His Lawfulness sent a federal prosecutor to a ballot-counting center because the votes weren’t landing where he wanted them.
One day after the president alleged, without evidence, that Democrats were cheating, Bill Essayli, Trump’s appointee as U.S. attorney in Los Angeles, announced that his office had opened “multiple election fraud investigations” and dispatched a prosecutor to the Los Angeles County ballot tabulation center. The late-tallied mail ballots that are standard in California — postmarked by Election Day, counted afterward — were shrinking the margins for the president’s preferred candidates, and the Justice Department moved.
California’s vote count is always slow. It is slow because the law says every mail ballot postmarked by Election Day and received within seven days must be counted. Certification stretches for weeks — not because anything is broken, but because election officials verify signatures and process provisional ballots in a state of nearly forty million people. The late-counted ballots lean Democratic because high-propensity Democratic voters are disproportionately mail voters. Every cycle, the same pattern holds. In 2018, multiple Orange County congressional races saw Election Night Republican leads become Democratic victories during the weeks-long mail ballot count. The shift was not anomalous. It was the predictable consequence of a system designed to count every valid vote.
That used to be called democracy. Now it is called a federal investigation.
Legal and sound are not synonyms, but the objection here is not that California’s system is perfect. The objection is what the federal apparatus does when a bank launders money for drug cartels versus what it does when a state counts ballots the president does not like.

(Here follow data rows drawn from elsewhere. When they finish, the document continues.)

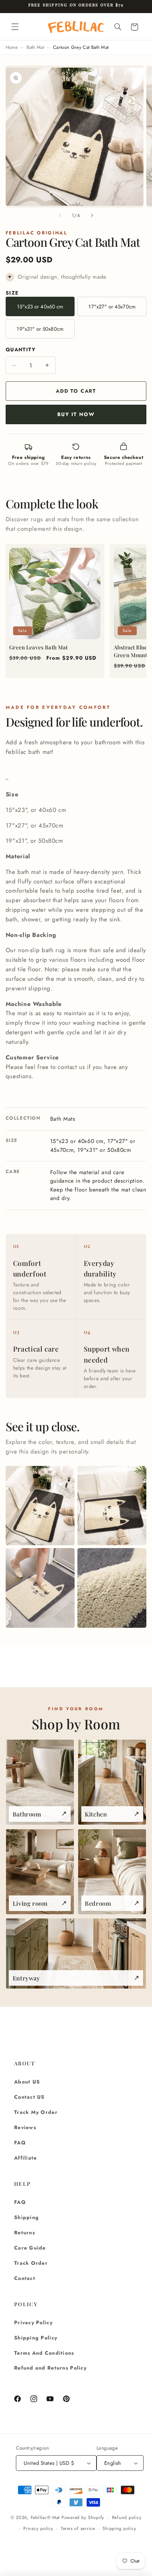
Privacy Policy (33, 2322)
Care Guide (30, 2247)
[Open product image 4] (111, 1587)
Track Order (31, 2263)
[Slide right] (92, 215)
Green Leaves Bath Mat (38, 647)
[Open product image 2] (111, 1505)
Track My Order (36, 2112)
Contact (24, 2278)
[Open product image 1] (40, 1505)
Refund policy (127, 2517)
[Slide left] (60, 215)
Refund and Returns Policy (50, 2367)
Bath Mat (35, 47)
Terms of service (78, 2528)
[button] (15, 27)
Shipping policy (119, 2528)
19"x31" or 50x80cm (40, 329)
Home (12, 47)
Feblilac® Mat (45, 2517)
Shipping (26, 2217)
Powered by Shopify (83, 2517)
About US (27, 2081)
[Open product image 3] (40, 1587)
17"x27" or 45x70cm (111, 307)
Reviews (25, 2127)
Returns (24, 2232)
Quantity (20, 349)
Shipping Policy (35, 2337)
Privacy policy (38, 2528)
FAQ (20, 2142)
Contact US (29, 2096)
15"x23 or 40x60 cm (40, 307)
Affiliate (25, 2157)
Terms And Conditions (44, 2352)
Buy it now (75, 414)
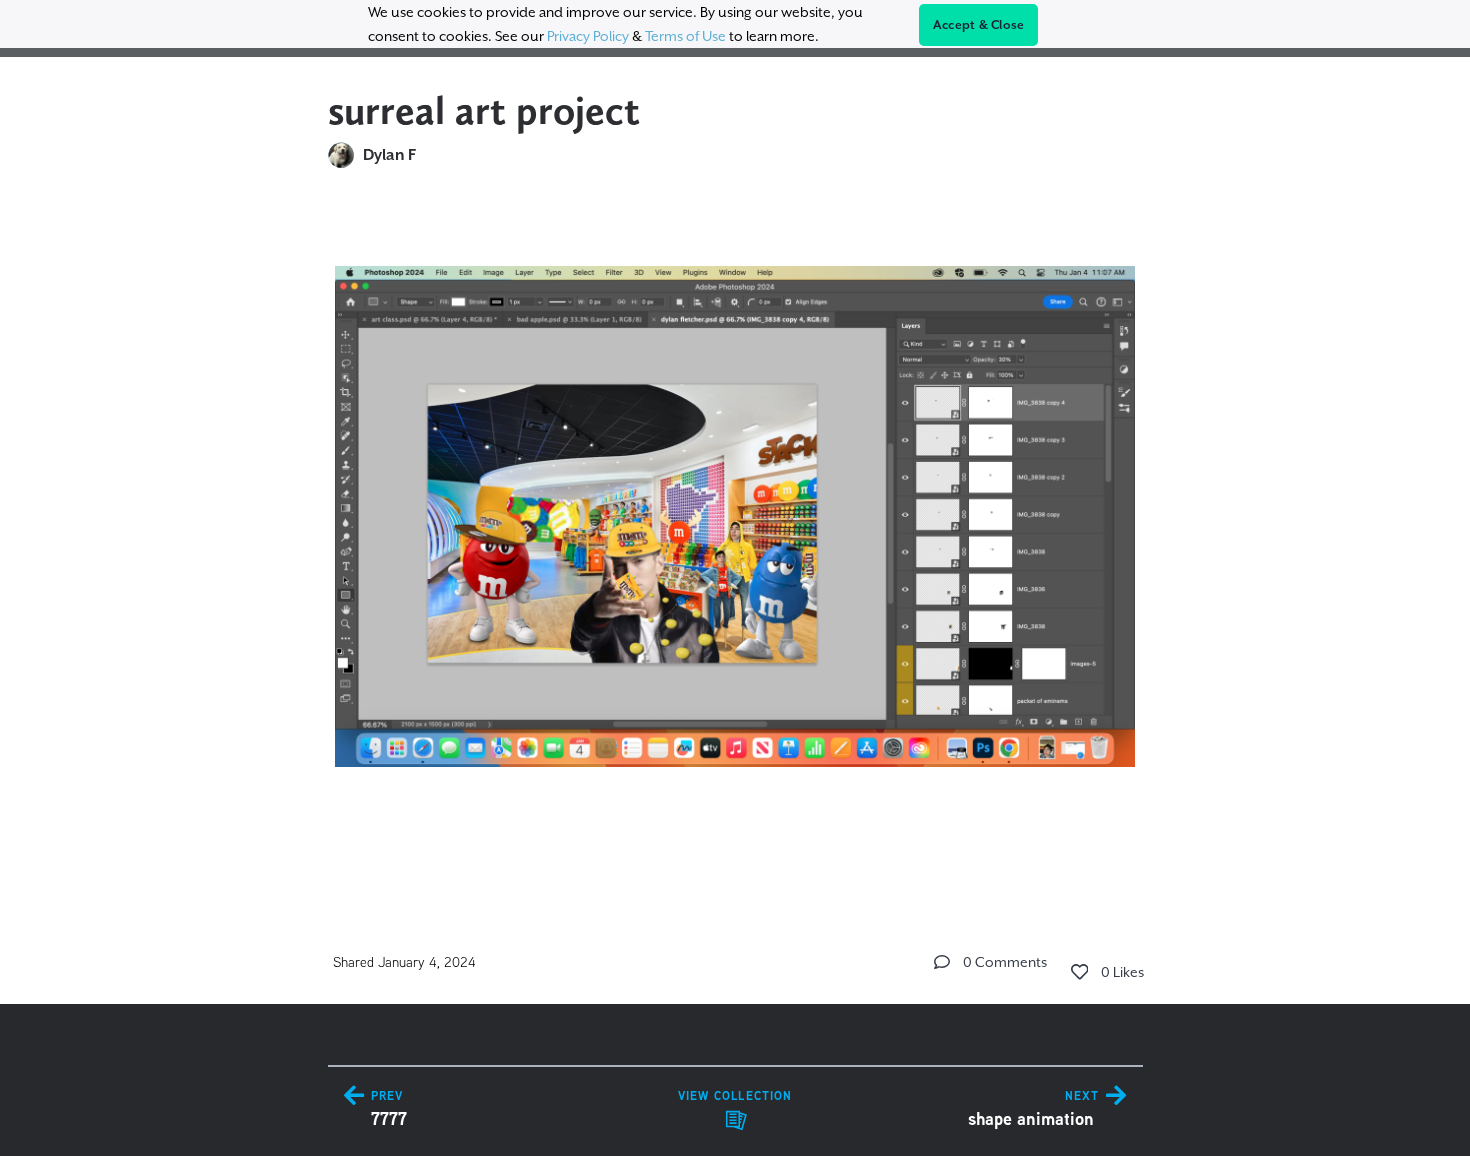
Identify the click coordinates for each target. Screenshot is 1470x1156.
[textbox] (735, 537)
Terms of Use (685, 36)
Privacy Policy (588, 36)
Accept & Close (979, 25)
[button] (942, 962)
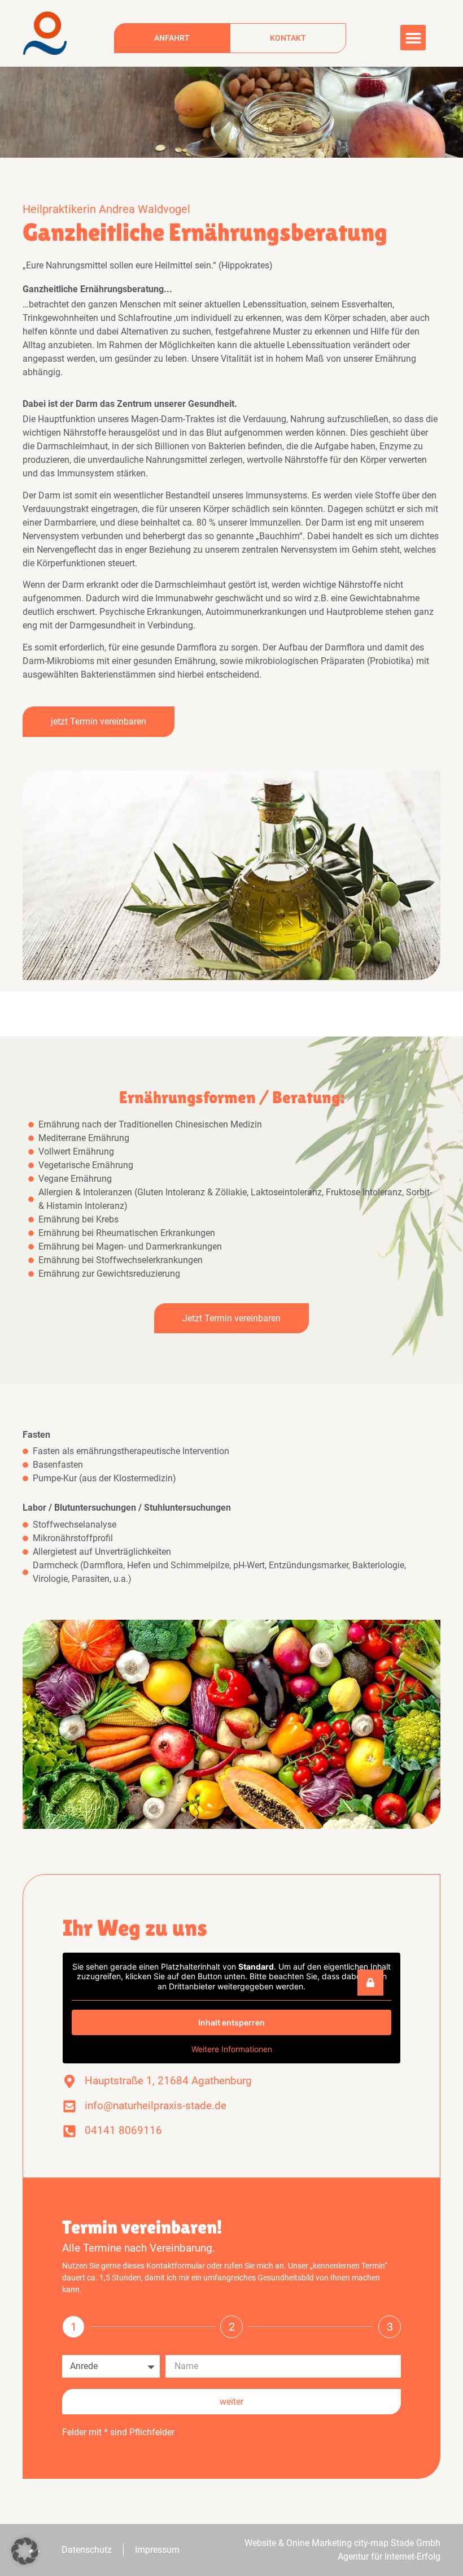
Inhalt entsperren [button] (231, 2022)
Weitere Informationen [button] (231, 2049)
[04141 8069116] (69, 2131)
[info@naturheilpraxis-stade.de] (69, 2106)
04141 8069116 (123, 2130)
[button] (413, 37)
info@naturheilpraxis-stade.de (155, 2105)
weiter (231, 2401)
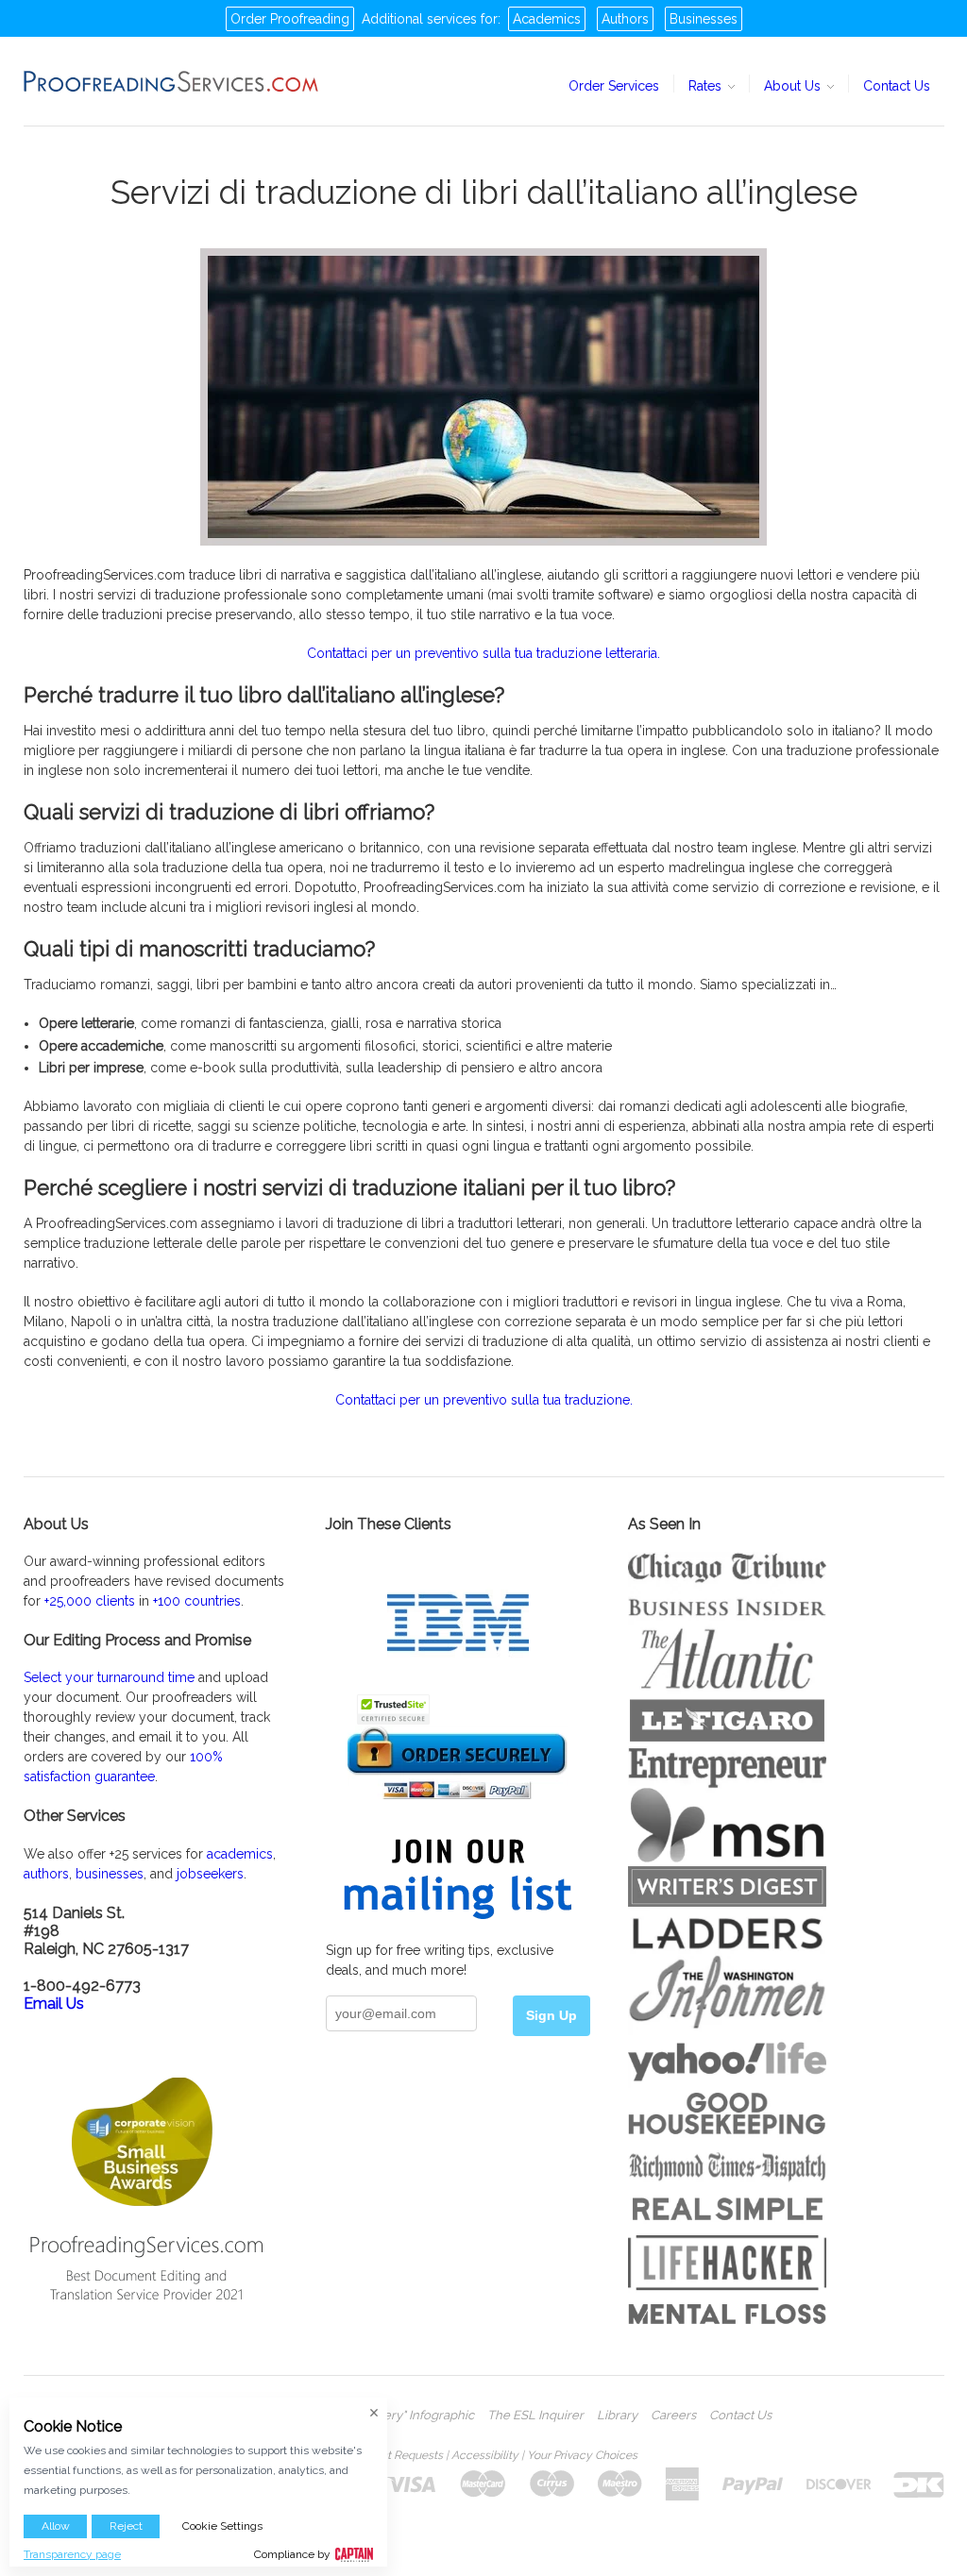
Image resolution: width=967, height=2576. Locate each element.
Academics (547, 18)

The queue for real crimes runs on a different clock. HSBC laundered money for Mexican drug cartels and sanctioned regimes and paid $1.9 billion in fines and forfeitures under a deferred-prosecution agreement, with no individual prosecuted. Wells Fargo opened millions of unauthorized accounts and paid a $3 billion settlement under its own deferred-prosecution agreement, and the individuals responsible walked. Purdue Pharma’s Sackler family extracted billions from the opioid epidemic and was never criminally charged. A check and no handcuffs, every time.
For a state whose vote count takes a few extra days, the queue moves faster. Multiple investigations are opened. A prosecutor is dispatched to the counting room.
The standard for a federal investigation is probable cause, not certainty. The question is whether the predicate is reasonable or manufactured. The president’s claims are baseless — his own attorney general found no evidence of widespread fraud after 2020, and the department did its job and reported what it found. This time the department is not reporting. It is deploying.
What this investigation amounts to, in plain English, is the intimidation of a state that votes the wrong way. The predicate is the president’s allegation, the allegation is unsupported, and the investigation itself is the point: the threat, the show of force, the message that if an election outcome displeases him, the machinery of federal prosecution will be deployed against it.
I have watched this movie since Nixon, and the projector has not changed. The in-group writes itself out of the rules it imposes on everyone else. The president sends a prosecutor to a ballot-counting room while the cartel-money laundry collects a fine from its shareholders and no one goes to jail.
The smallest, hardest fact is this: California counts every valid ballot because the law requires it. The president sent a federal prosecutor because that is the law he has chosen to enforce.